History of Gloucester firefighters

Origin of the Gloucester Fire Department

Gloucester was first established as a settlement in 1623, three years after the Pilgrims landed in Plymouth. The city of Gloucester was incorporated in 1642; it then included Sandy Bay, now the city of Rockport. Gloucester was named for Gloucester, England, where many of the settlers came from that year.

The origins of the Gloucester Fire Department began with fire companies, men who banded together for mutual protection. Already in 1789, when the population of Cape Ann was about 5000, there was a Masonic Fire Society. The main purpose of these clubs was to fight fires, but they also had rules, orders, and slogans and met as a social group.

Early firefighting methods

Each man was given two fire buckets. These buckets were made of heavy leather and contained about two gallons of water. When the fire alarm was sounded, either by three shots or by forcing open the church door and ringing the bell, the men gathered near the firehouse where the engine (or “hand bath” as it was called in those days) was kept.
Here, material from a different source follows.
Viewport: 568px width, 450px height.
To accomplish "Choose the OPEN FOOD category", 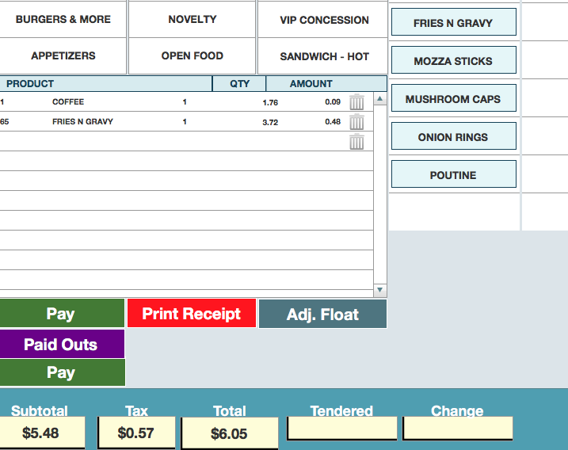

This large bathtub was on a platform mounted on wheels and was pulled by people using ropes to the scene of the fire.

Upon arriving at the burning building, men with their buckets formed a long line from the nearest cistern or well and passed the filled buckets down the line to empty them into the tub. There, men would manually pump water from the vat onto the fire. The women passed the empty buckets back. All this work was done without pay. Each member of the fire company had his name on his buckets, and after the fire was out and everyone had returned to the firehouse, the men were able to identify and claim their own buckets.Leather fire bucket

The first engines were on Middle Street near the Sawyer Free Library and on Center Street. No records were kept of early fires, but because the laws were very strict, people were careful not to do anything that could harm the fire. All the first fire engines had names: Volant, Cataract, and Extinguisher.